## Aim of the exercise
Quote the lines of the material below word for word, omitting the pictures.

## Entries
****************************************

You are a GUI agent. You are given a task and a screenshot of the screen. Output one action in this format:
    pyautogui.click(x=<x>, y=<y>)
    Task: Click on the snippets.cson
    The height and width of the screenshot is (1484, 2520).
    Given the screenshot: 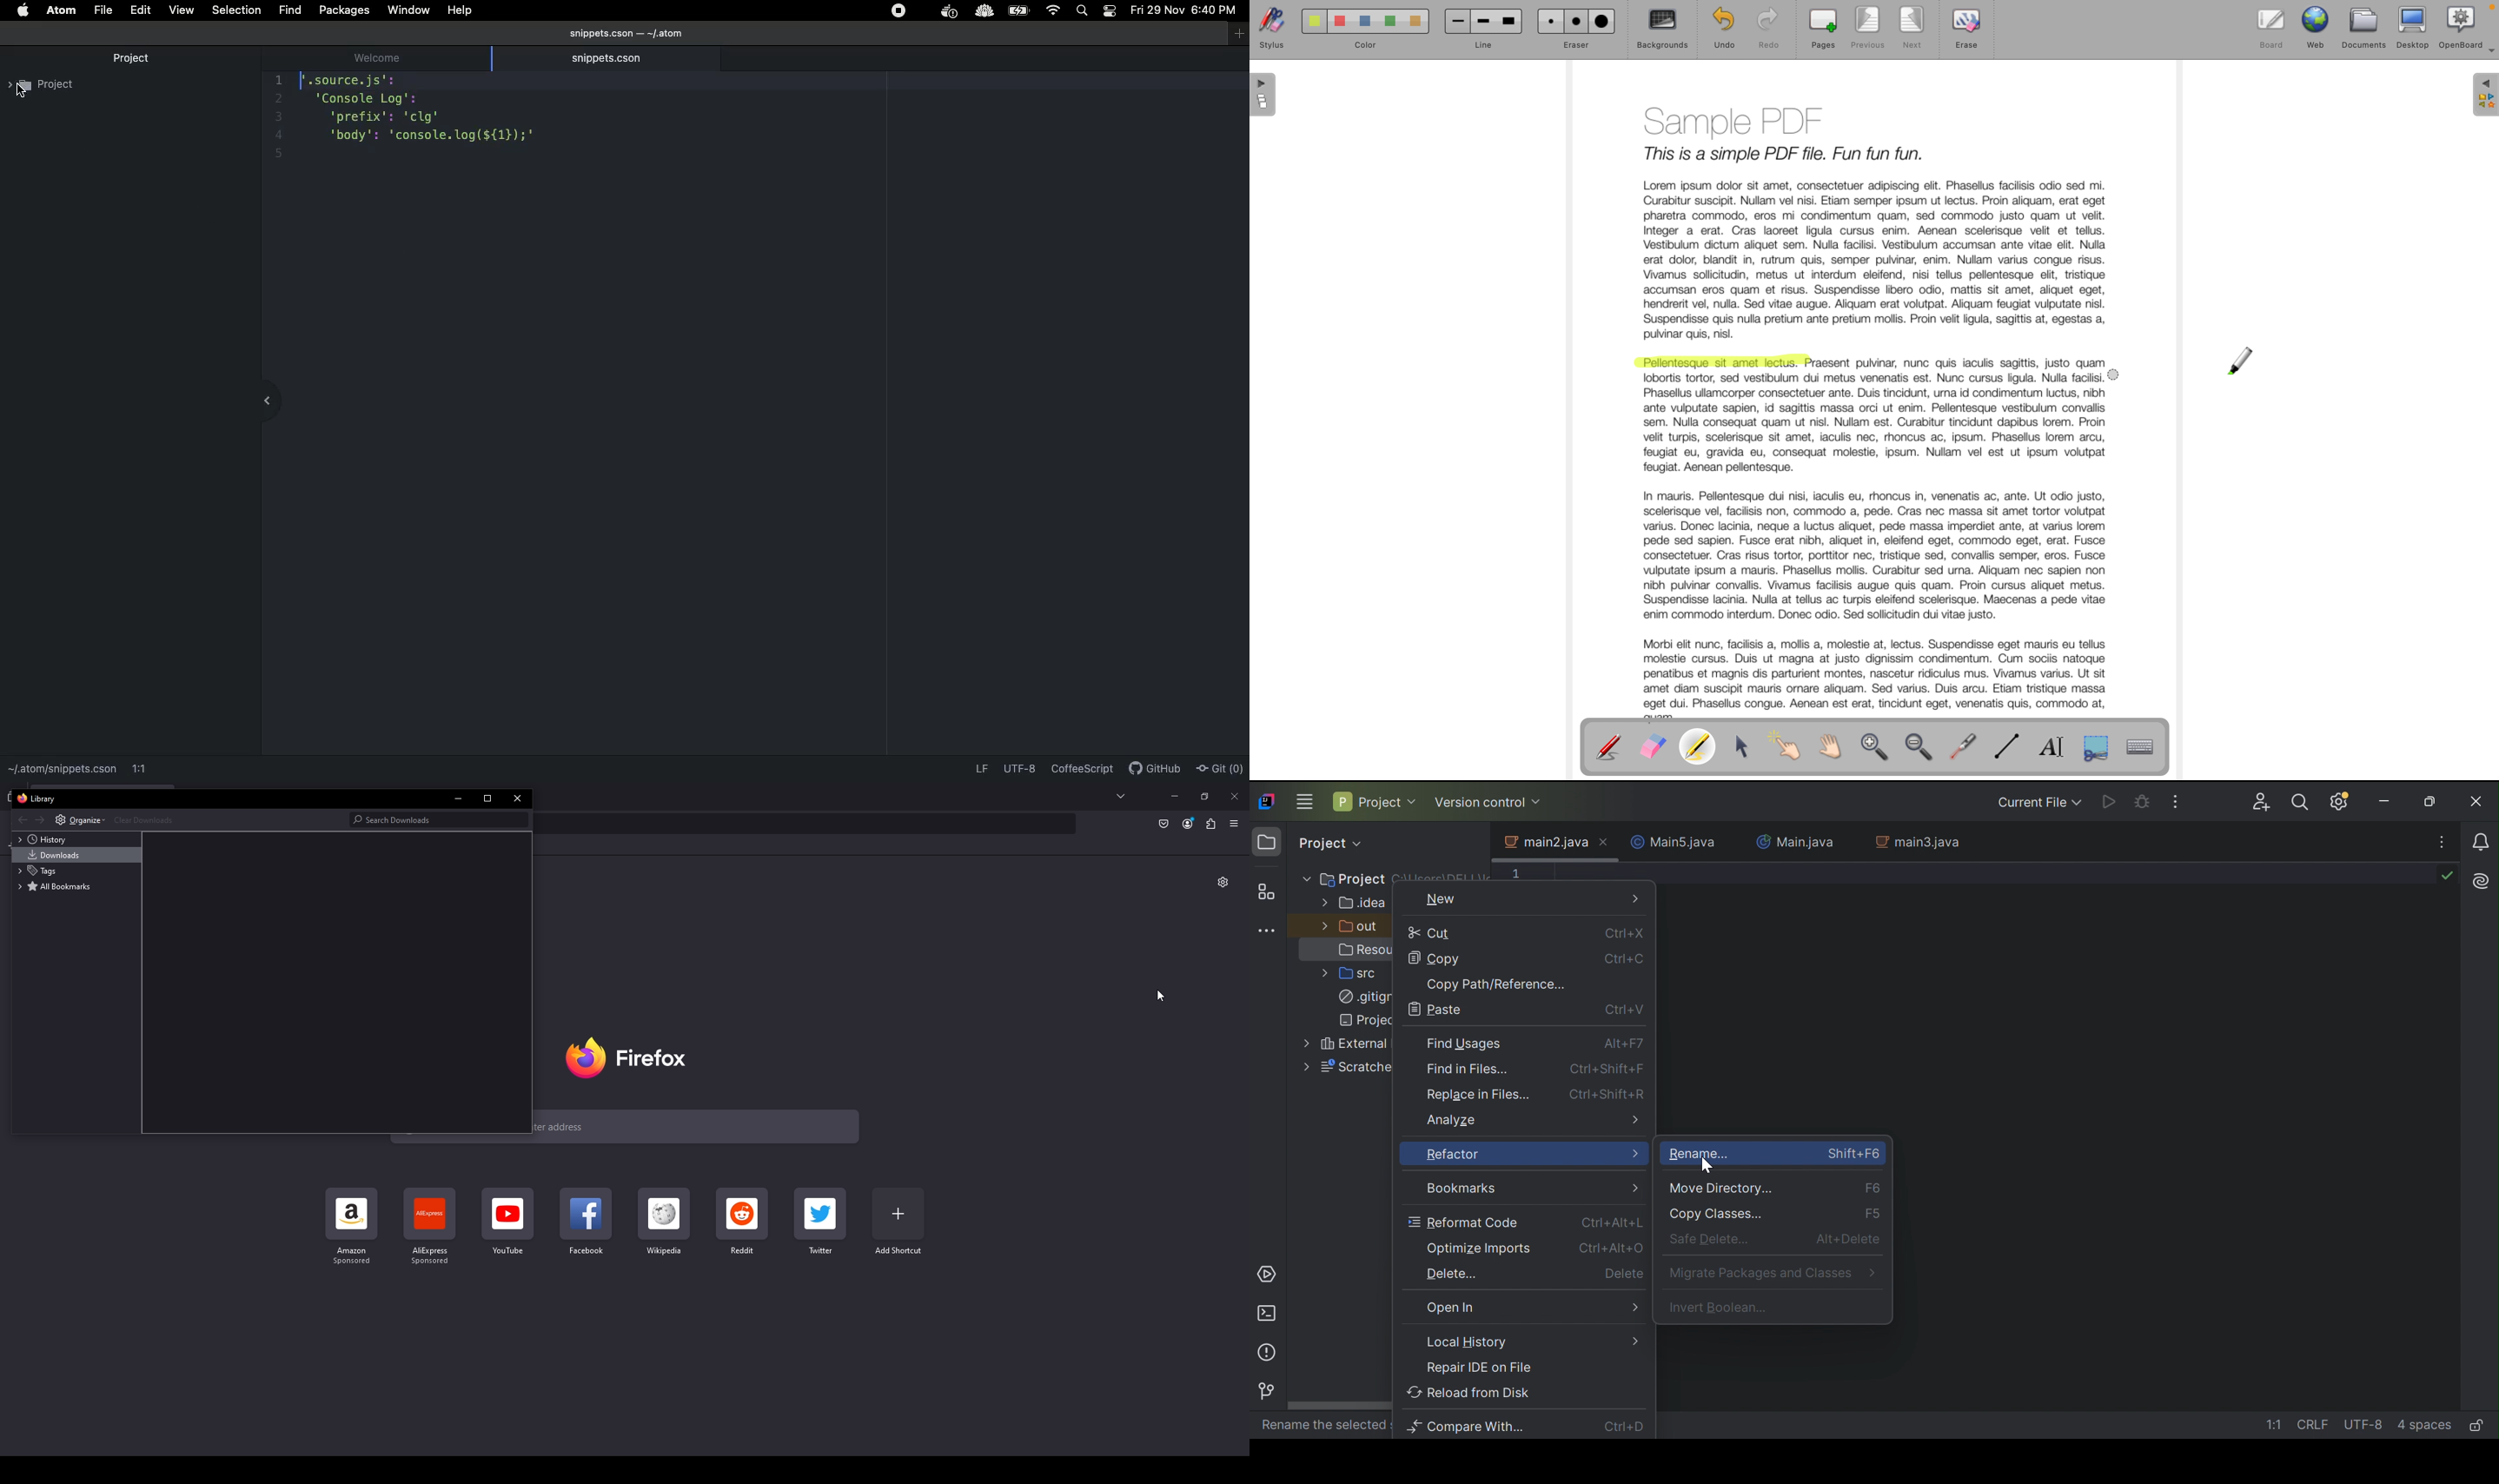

****************************************

## Worked answer
You are a GUI agent. You are given a task and a screenshot of the screen. Output one action in this format:
    pyautogui.click(x=<x>, y=<y>)
    Task: Click on the snippets.cson
    The height and width of the screenshot is (1484, 2520).
    Given the screenshot: 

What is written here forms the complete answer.